## Page

I actually think there are people out there who would like to see it happen, but I don’t think they understand the consequences of what it would mean if it did. The only way you will ever own one is to work hard, sacrifice, save, be realistic about what you buy, and take the plunge.
3x earnings is a bit of a misnomer. Back in those days the houses were at the urban fringe, with no driveway, curtains, floor coverings or landscaping, nor did they come bigger than a 3 bedroom one bathroom home. There was no outdoor entertaining area or shed, or even a clothesline, these were all added to later as people saved and did them themselves. Nowadays people want it all and want it now.
Adam Barker: “My parents bought their first home for $32,000 in 1978, and my Dad was on around $4,500 at the bank. 7 - 8 x earnings. Nothing is different nowadays.”
Really? An annual salary of $4,500 in 1978? I don’t think so, unless he worked only 1 day a week. The avarage annual income back then was in the 20-30k range, and home prices were closer to 3.5 times annual income.
And you’re wrong about the sizes of urban blocks too, many of the blocks available now are subdivisions of what were whole blocks in 1978.
James while I can’t vouch for it (I wasn’t around then) I’m going by what he told me a few years ago. His point was it was hard looking at a $32,000 debt and wondering how the hell he was going to pay it off. Average annual income in the 20 to 30K range, 30 years ago? I guess it all depends on where you live, but I seriously doubt that, not in South Australia anyway.
I didn’t mention anything about block sizes, but you’re quite right, many of the blocks nowadays are ‘split’ in two, but comparatively, those blocks that were on the suburban fringe 30 years ago are now only 20 km’s out. The distance from the CBD adds to their value. Not to mention the house takes up the whole block nowadays.
(((@Gary - people are not forced to put ‘their neck in a financial noose’, home ownership is a choice. If you don’t want to buy, don’t buy, rent, and invest the difference - but don’t whinge about it. )))

## Work to be completed
Write what comes next in the home-ownership discussion, picking up after its last comment. The listing has nothing to do with this.

## Data extract
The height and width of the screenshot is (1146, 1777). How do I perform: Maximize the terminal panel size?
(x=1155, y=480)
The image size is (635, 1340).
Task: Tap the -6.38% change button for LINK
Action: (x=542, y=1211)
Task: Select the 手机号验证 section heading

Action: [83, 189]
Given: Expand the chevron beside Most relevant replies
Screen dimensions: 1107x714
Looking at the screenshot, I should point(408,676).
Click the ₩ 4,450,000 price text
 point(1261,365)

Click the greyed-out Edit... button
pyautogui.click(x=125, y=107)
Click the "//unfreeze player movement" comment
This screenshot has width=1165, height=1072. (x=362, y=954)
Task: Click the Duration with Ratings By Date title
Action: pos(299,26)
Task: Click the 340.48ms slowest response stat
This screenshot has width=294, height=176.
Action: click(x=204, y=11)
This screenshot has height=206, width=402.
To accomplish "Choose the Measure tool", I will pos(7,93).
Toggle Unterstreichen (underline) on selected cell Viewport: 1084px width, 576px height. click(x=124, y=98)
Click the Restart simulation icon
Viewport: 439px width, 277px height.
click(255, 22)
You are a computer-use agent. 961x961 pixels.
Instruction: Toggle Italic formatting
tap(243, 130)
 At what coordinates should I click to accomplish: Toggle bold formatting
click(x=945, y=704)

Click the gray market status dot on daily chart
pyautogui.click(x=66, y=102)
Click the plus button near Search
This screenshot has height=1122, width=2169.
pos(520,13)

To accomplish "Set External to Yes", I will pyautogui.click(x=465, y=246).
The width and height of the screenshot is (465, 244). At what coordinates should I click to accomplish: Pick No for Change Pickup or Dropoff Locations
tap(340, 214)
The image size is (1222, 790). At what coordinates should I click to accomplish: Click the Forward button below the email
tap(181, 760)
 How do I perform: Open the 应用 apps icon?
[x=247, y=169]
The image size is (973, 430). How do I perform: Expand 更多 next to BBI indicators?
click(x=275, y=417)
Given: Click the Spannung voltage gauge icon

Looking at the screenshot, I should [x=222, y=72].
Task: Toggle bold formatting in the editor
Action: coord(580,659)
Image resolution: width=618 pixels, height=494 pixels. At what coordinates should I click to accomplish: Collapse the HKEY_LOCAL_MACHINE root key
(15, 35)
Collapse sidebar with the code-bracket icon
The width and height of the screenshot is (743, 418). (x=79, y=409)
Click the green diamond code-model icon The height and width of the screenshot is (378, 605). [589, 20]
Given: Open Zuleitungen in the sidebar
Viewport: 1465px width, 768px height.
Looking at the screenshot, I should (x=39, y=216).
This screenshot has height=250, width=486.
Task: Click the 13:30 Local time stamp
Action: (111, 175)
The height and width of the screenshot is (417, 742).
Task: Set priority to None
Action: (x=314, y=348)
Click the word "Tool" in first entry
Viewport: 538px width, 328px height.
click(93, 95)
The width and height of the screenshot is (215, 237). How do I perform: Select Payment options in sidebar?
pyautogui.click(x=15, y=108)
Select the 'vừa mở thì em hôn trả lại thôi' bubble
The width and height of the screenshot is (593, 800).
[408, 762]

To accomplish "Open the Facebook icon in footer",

## Result of this exercise
dear Ma…I am not whinging for me, but for those disadvantaged ones who continually fall through the cracks. believe me. I could buy and sell the building you work in 10 times over so i aint whinging for me, but it’s the pressure put on these poor souls by the media, behind the scenes cohersion and policy by successive govts and the police investigating the police policy and standards set by the corrupt realestate industry that make me wanna cry a river of tears
Since when is subtle cohersion not force?…besides, why are australians hung-up on the notion of home ownership in the first place?…as a nation if we did n’t have this furphy then all that money that goes into housing could be directed to business investment. If people could attain life-long leases on properties instead of soul destroying mortguages, then as in the case of Eastern Europe, italy, Spain, Portugal and many other parts of the world, then all that investment could be put to greater use in wealth creation not by clawing of the top of one another, manufacturing, employment…this is the horse before the cart and not the other way around. Even in the state of Israel you can’t own the land. Your mortgage is on the cost of the building…the land you lease from the govt and it’s nominal so the costs of putting a roof over your head are halved..less debt
sorry for all da spelling mistakes but it da bumpy car ride
OK, you say “Shelter and safety is a human right. Owning the shelter is a privelige, one people have to work hard for.”
Nostalgia aside, the figures show people work harder now than they did in previous generations. And most of that hard work goes to paying off the mortgage.
The majority of home owners today have that privilege not because of especially hard work, but because they got in first when affordability was multiples easier than it is now. Wouldn’t you agree?
Hi Gary, home owners in the ACT only get a 99-year lease, not freehold. It seems to make no difference; home prices over the last 15 years have still risen to bubble-like levels of 30 or more times rental yield and 7+ times annual earnings.
@Gary - Again, I do agree with you there are things in this world which are unjust. And I do agree there are powerful industries at work who sell the idea of home ownership as the Aussie dream - though it has been for many years.
I think the analogy with Europe is a stretch though. Sure we could place a life tenancy here in Australia but chances are people would want to move at some stage (ie raising a family, relationship and life stage changes). Also, in Europe, the population is a lot more decentralised, so we have so many small towns/villages where people live - there is not the pent up demand in a few central locations (ie cities) that we have in Australia. This is largely due to climate (as much of Australia is inhospitable).
We simply because we don’t have the regional centres other nations have, such as the US.
I think you’ll find that in Europe, the locations which are truly sought after (ie the places that make the travel shows and the framed artworks) prices are in the millions and beyond the reach of even high income earners, attainable only by the truly rich.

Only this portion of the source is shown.